En 2005, la France découvre avec stupeur l’existence de jeunes capables de la haïr au point d’incendier des écoles, des équipements sportifs et culturels construits à leur intention

Plus largement, le discours de certaines associations et de certains politiques contribue-t-il à nourrir et à légitimer le ressentiment d’une partie des banlieues?

Tout ce qui concourt à diviser le corps social en dressant des catégories de personnes les unes contre les autres injecte haine et ressentiment des uns envers les autres. Ce qui me bouleverse, c’est de voir comment une part des populations qui ne possédaient rien ou si peu dans leurs pays d’origine en vient à détester la France à force d’entendre des discours qui l’accusent de tous les maux. Cette détestation envers la France n’existait pas en Algérie lorsque j’y vivais. Pour retisser les liens de cohésion, il est urgent de restaurer la méritocratie républicaine et de mettre fin aux politiques de diversité et de discrimination positive. Comme l’écrit le philosophe John Locke, tout ce qui peut se muer en signe d’identification doit être prohibé. De même, l’État doit cesser de piller les élites du Sud, car comme le dit le directeur de l’OFII, cette façon de faire nourrit l’argumentaire des islamistes pour faire encore plus détester la France et les Français…

Comment expliquez-vous que, depuis 2005, nous assistions constamment aux mêmes scènes. Les leçons de 2005 ont-elles été tirées? Les politiques publiques mises en place depuis ont-elles été pertinentes?

En 2005, la France découvre avec stupeur l’existence de jeunes capables de la haïr au point d’incendier des écoles, des équipements sportifs et culturels construits à leur intention ou à celle de leurs petits frères et sœurs. On assiste alors à la démonstration du fait que le problème de fond n’est pas d’ordre matériel. Pourtant, cette explication va perdurer alors même que part en fumée la justification de toute la politique de la ville conduite depuis le début des années 1980. Il est particulièrement cocasse que ces nouvelles émeutes se produisent au moment même où le président de la République se trouve à Marseille, y promettant quasiment les mêmes mesures qui ont échoué hier: «Il y aura ici du beau.
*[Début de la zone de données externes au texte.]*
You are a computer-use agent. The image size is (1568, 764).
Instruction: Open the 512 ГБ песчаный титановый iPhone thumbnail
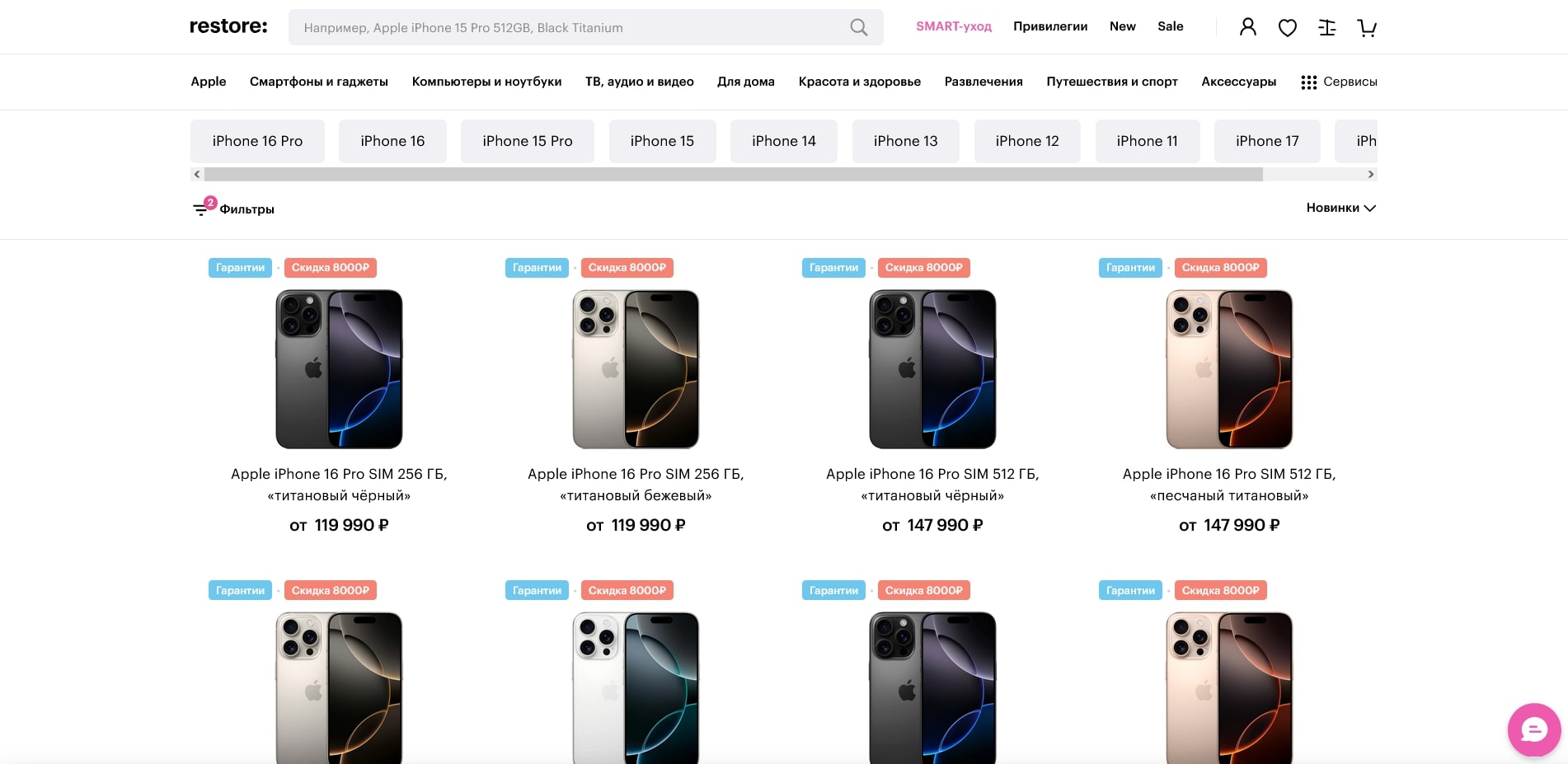coord(1228,368)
Parce que je pense qu’une ville retrouve de l’unité, sa jeunesse sort de l’insécurité et on retrouve collectivement le goût de l’avenir lorsque l’on vit au milieu du beau.»

Faut-il craindre une contagion des violences au-delà de Nanterre, comme en 2005? La menace de «guerre civile», que certains observateurs évoquent, vous semble-t-elle correspondre à la réalité?

La société française est vulnérable, profondément déstabilisée, décomposée. Un rien peut la faire basculer dans le chaos. Un sursaut s’impose.

Malika Sorel est l’auteur de plusieurs ouvrages remarqués, dont «Décomposition française. Comment en est-on arrivé là?» (Fayard, 2015), qui a reçu le prix honneur et patrie de la Société des membres de la Légion d’honneur. Elle vient de publier «Les Dindons de la farce» (Albin Michel, février 2022, 224 p., 18,90 €).